W unijnej perspektywie budżetowej na lata 2014-2020 porty lotnicze nie mogą liczyć na duże środki. Dofinansowanie w ograniczonym stopniu otrzymają jedynie największe lotniska wpisane do unijnej Transeuropejskiej Sieci Transportowej TEN-T. Lotnictwo w Polsce otrzymało jednak niższy priorytet niż inne środki transportu, co powoduje, że unijne dofinansowanie dla portów lotniczych będzie niewielkie.

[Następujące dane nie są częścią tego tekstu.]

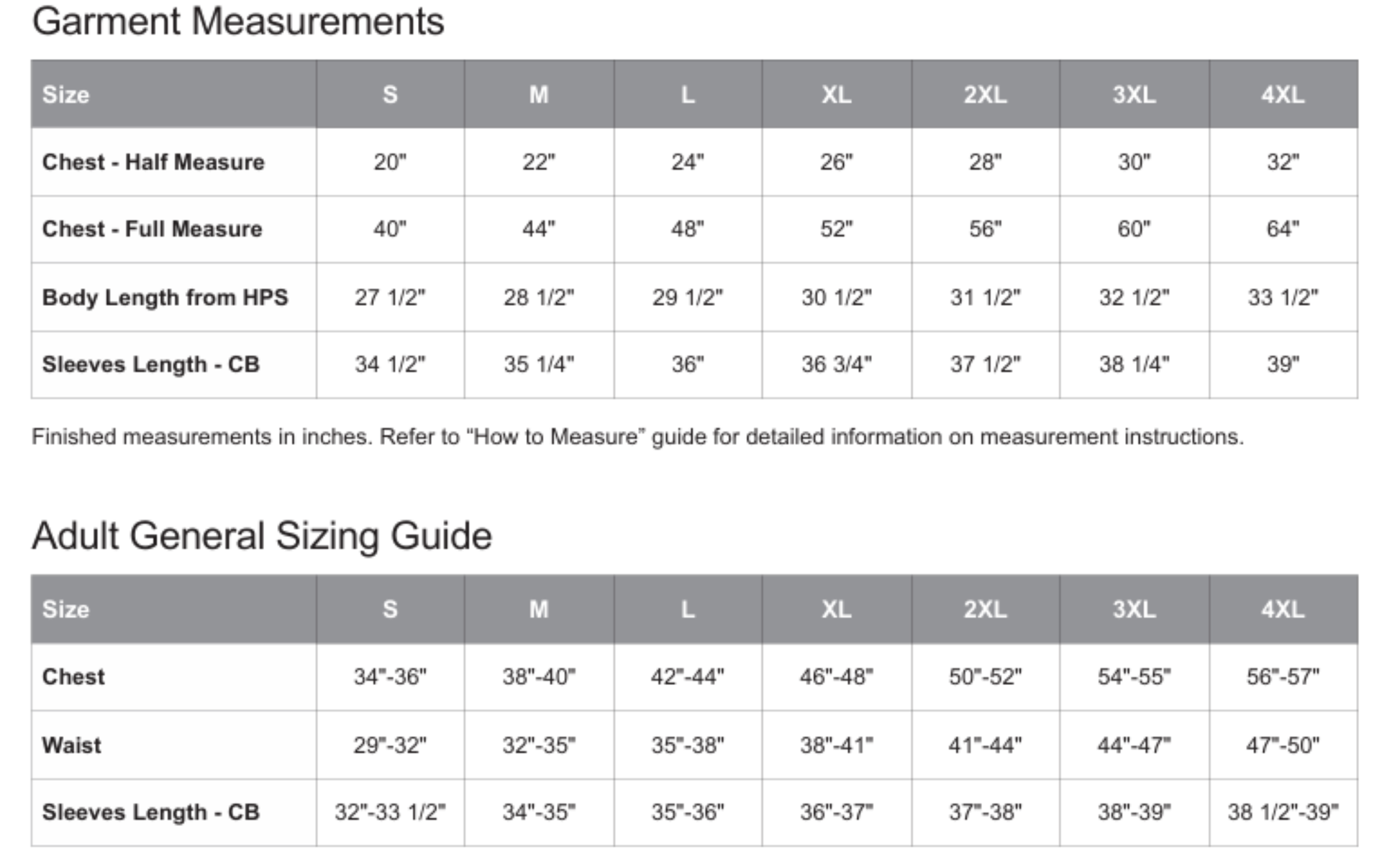Select the 35"-38" waist range cell
The height and width of the screenshot is (865, 1400).
[x=687, y=745]
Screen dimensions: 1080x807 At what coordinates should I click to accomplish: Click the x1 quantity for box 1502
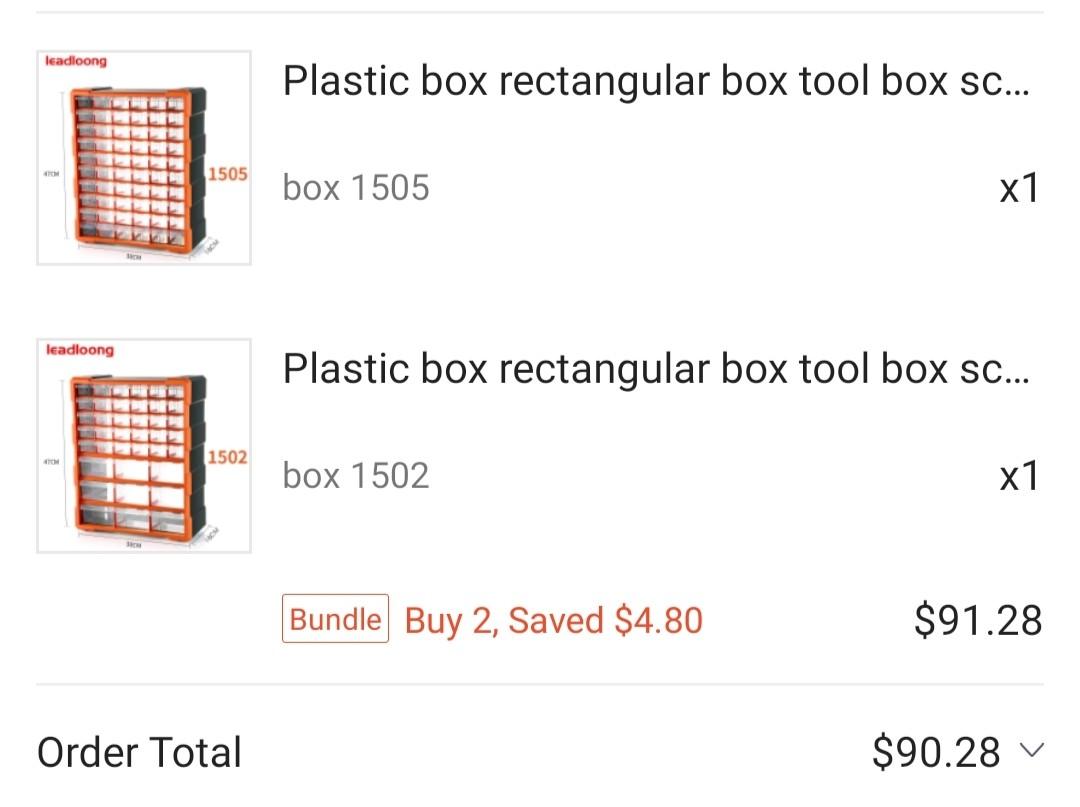[x=1019, y=475]
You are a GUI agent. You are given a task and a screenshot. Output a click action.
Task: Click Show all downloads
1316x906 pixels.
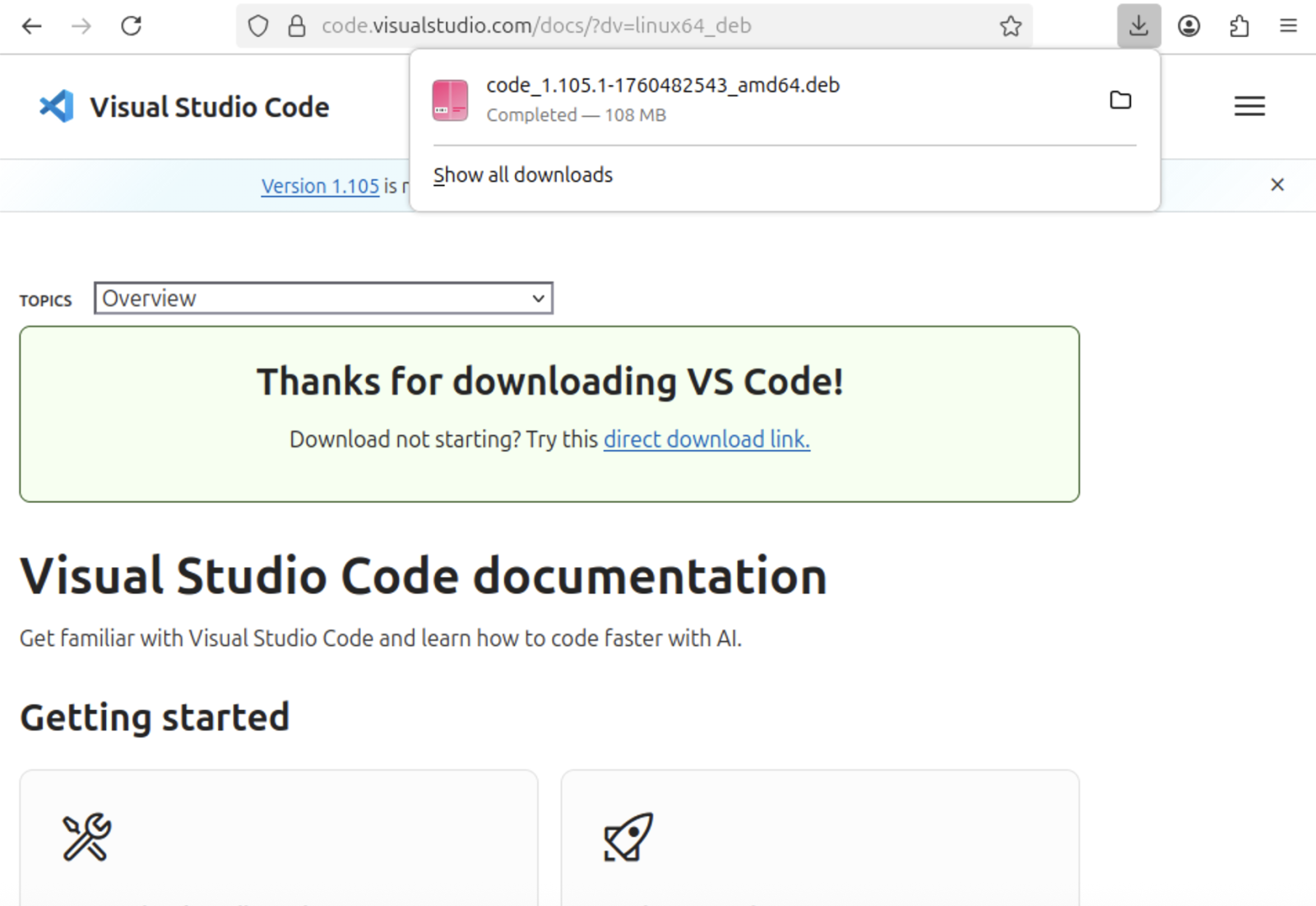(523, 175)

Choć branża apeluje o zmianę tych priorytetów, Gościniarek przewiduje, że na kilka lat inwestycje spowolnią. W ostatnich latach, szczególnie przed mistrzostwami Euro 2012, większość portów lotniczych zbudowała nowe terminale i płaszczyzny lotniskowe, więc teraz nie mają problemów z brakiem przepustowości.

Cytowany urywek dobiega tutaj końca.